You observe the behaviour. You decide whether you want to increase it or decrease it based on strict ethical criteria (I think it is something like your action should be good for the child AND good for society and you should be able to justify that) and then you start to collect information on it.
Sometimes this is easy. You can ask the child 'why do you do that?' Sometimes it will take a couple of weeks of filling out charts about when the behaviour happens, what is in the environment, what happens just before, what happens just after. Then you create a hypothesis and test it by changing one of the recorded variables and measuring what changes. If it isn't going the way you want after 3 goes you try something different. This does make is sound mechanical and a lot harder work than it is.
The emphasis is always that the child is right and behaving appropriately. If the child is walking out of the classroom, they are right to, because all things in their environment (including their internal environment) are telling them that that is what they should do. You don't try to 'force' anything else.
You might find after observations that the behaviour (i.e. walking out) only occurs during certain activities, when noise levels rise or when. You might notice that noise levels always rise at 'free-time', so you engineer noise levels to rise at a different time to see if it has the same effect.
Once you have established the cause you look into ways that you can address the behaviour. You don't bully a child into discomfort but set up a programme of intervention with very small steps. You would, most likely for a perceived sensory issue, involve an OT to give advice. You would probably then begin a desensitisation programme with the child moving closer and closer to the 'noise' from a distance. BUT, 3 goes (unless your data tells you the child grasps things at 2 goes or 6 goes) and then you change direction. No slogging dead horses because 'well it works for other children with this problem, and it's what we were trained to do, so it must just be that your child isn't capable'.
zzzzzz you express yourself very well. ABAers probably have an advantage in this kind argument because they have spent months if not years fighting for ABA using the best logic they can.
I like your notion of being coached through sex and probably you're right. But with enough coaching you know what to do and can eventually do it spontaneously, and once secure variations on a theme. Some people do employ sex therapists after all.

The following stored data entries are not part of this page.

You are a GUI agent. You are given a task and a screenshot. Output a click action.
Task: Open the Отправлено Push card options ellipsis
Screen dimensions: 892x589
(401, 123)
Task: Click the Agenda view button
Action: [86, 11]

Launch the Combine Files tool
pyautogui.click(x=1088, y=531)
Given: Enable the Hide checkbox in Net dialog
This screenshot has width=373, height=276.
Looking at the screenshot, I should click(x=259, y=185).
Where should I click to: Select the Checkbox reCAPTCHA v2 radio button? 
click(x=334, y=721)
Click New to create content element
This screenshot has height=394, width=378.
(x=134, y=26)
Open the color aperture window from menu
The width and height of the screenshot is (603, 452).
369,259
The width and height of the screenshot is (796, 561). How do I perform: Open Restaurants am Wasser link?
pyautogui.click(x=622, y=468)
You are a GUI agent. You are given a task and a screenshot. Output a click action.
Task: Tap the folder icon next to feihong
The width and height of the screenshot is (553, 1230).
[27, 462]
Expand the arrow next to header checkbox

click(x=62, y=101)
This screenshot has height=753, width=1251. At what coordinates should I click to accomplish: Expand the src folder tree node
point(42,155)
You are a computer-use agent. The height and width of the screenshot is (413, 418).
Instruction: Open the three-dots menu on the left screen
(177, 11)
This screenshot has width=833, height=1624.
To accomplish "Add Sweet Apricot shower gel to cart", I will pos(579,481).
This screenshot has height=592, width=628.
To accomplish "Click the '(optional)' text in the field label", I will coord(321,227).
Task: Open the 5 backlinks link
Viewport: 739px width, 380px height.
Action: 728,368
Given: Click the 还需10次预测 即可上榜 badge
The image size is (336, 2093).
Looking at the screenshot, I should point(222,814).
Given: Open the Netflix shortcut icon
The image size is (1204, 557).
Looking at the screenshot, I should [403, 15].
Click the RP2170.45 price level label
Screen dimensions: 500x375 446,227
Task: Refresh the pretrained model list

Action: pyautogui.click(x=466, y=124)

But you know, I have explained ABA to a HV once as 'extreme good parenting with no let up, never (at the beginning anyway) can you say 'ds get down from that wall, - I said get down, oh never mind, I have a beer and I'm sitting down, I'll address the behaviour tomorrow' like you can with NT children - so I do get your point. I mean, you CAN be inconsistent, but then you can lose the gains you've worked hard to achieve. I suppose that is certainly a negative.